(Records for the task Opens)

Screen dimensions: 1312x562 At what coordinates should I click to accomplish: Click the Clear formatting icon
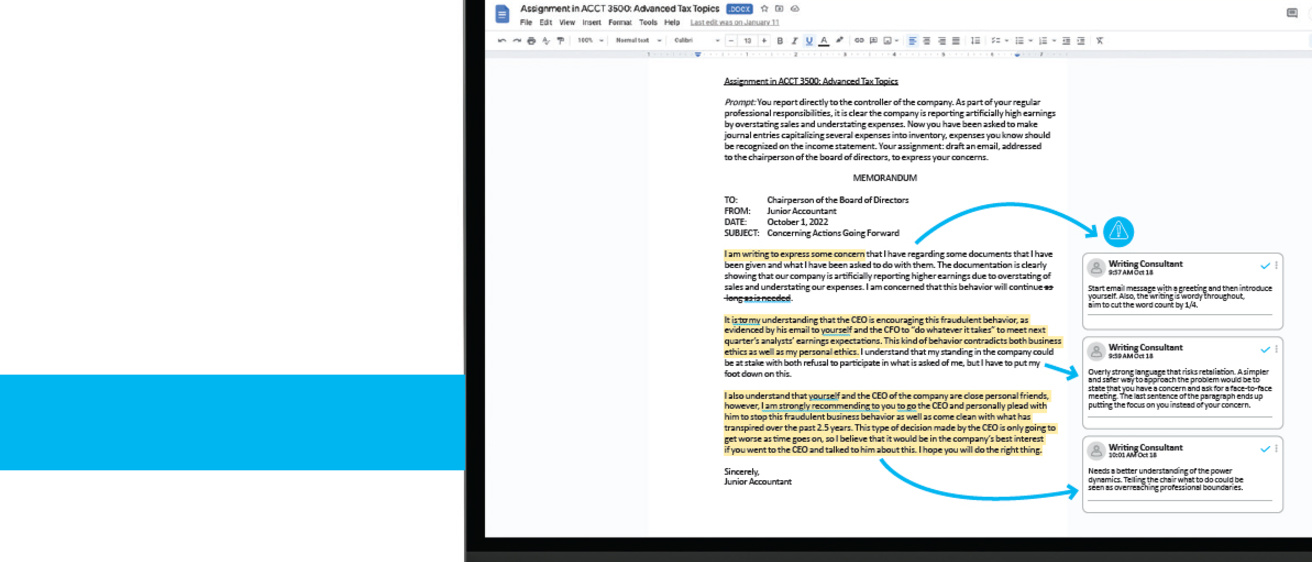pyautogui.click(x=1099, y=40)
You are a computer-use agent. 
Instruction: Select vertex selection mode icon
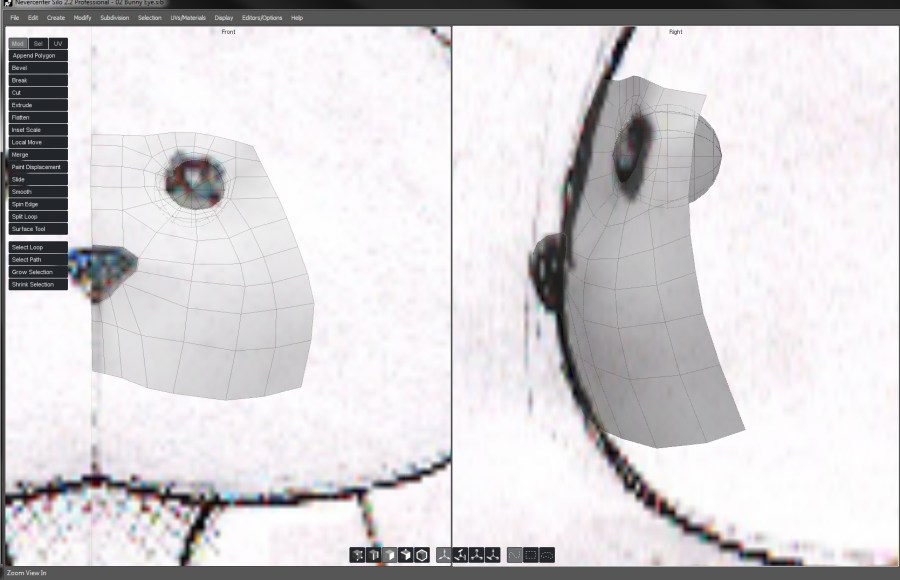357,555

(Records for the task Closes)

§ **Work instructions**
Each entry shown above must be quoted exactly, with its pictures left out.

§ **Response area**
Screen dimensions: 1312x562 At what coordinates should I click to accomplish: Click the Clear formatting icon
pyautogui.click(x=1099, y=40)
You are a computer-use agent. 
Instruction: Select vertex selection mode icon
357,555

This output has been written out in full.